誹謗中傷に近い言葉もいくつか存在しており本人でもない僕も心を傷めた。
「気にしなくていいよ。本当に言いたいことがある人は直接言うものでしょ?一つの否定的なコメントに心を病んでたらきりがないよ」
詠は全く気にしていないようであっけらかんとした表情でその様な言葉を口にする。
「動画の内容はどんなものなんだ?」
「ん?バズったのは髪型のアレンジ動画だね。それとメイク商品の紹介とそれの使用方法も結構な数字回ったよ。女性向けのチャンネルにしたいわけじゃないから…今度は男性の髪型アレンジも撮影しようと思うんだ。ワックスの適切な使用方法とかドライヤーの正しい使い方とか。男性の方が感覚的にやっている人が多いはずだから。しっかりとしたやり方を動画に残しておきたいんだ」
「ふぅ〜ん。バズるってどんな感じ?」
適当にも思える質問を口にすると詠は軽く苦笑した。
「興味無いでしょ?」
そう言って微笑んだ詠は照れくさそうな表情を浮かべると本音のような言葉を口にした。
「素直に嬉しいよ。世界に認められているみたいで…」
「そうか。昔から僕らは詠を認めているよ」
「わかってる。それでも…身内じゃない何処の誰かもわからない人に認めてもらいたいって昔から少なからず思っていたから…今は素直に嬉しいんだ」
「そうか。そこには承認欲求なんてちゃちな言葉で片付けられない想いがあるんだな。頑張る詠の姿がまた見られて僕らも嬉しいよ」
「そういう成哉もなにかすれば?」
「なにかって?何もしなくても生きていけるんだ。何もする必要ないだろ」
そんな消極的な言葉を口にすると詠は軽く呆れたように首を左右に振った。
「社会から切り離されてしまうよ?それでも良いの?」
「構わない。僕には尊さんもマリネちゃんも詠も居る。それだけで十分だ」
「なんでそういう狭い思考になるんだか…」
「大事な人は増えすぎないでほしい。

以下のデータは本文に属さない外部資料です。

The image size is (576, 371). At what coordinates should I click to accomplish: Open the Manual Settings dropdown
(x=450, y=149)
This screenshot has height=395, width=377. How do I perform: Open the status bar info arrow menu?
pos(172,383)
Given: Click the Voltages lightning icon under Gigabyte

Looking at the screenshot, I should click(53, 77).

またいつかお別れが来たら…そんなことを思うと…大事な人はこれ以上要らないって思ってしまうんだ…」
「だから積極的に他人と関わらないの?」
詠からの返答に僕は黙って頷くだけだった。
詠も事情をわかってくれたのか、それ以上の言葉を口にしない。
ただ僕の頭の中では少しの悩みの腫瘍のようなものが出来ていた。
「もしも尊さんとの間に子供が出来たら…また大事な人が増えるんだよな…」
そんな気の早いことを想像してしまうほど僕の中では尊が一番大事な存在へとなっていた。

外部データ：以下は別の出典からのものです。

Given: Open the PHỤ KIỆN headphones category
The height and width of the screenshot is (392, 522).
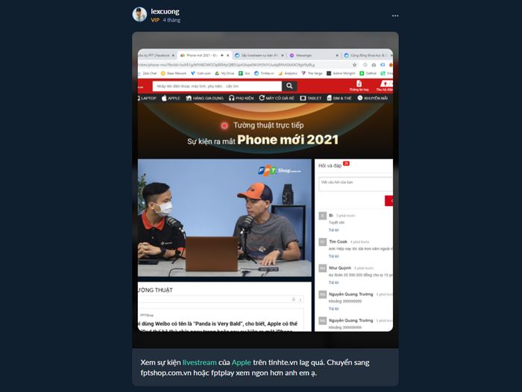Looking at the screenshot, I should click(x=242, y=98).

それは詠も僕の表情を確認して理解したようで何とも言えない表情を浮かべていた。
どちらも口を開くことなく未来のことを想像して少しの恐怖を覚えているとソファで丸くなっていたはずのマリネが僕らのもとにやってくる。
マリネは椅子に座る僕の足元でくるくると回ると美しい声で軽く鳴いた。
「心配要らないよ。私がちゃんと最後まで守るから」
そんな勇気の出る言葉を投げかけてくれているような気がして僕の心は救われていく。
「ありがとうね。マリネちゃん。また救われたよ」
声に出してそんな言葉を掛けるとマリネは誇らしげな表情を浮かべて詠の方へと歩いていく。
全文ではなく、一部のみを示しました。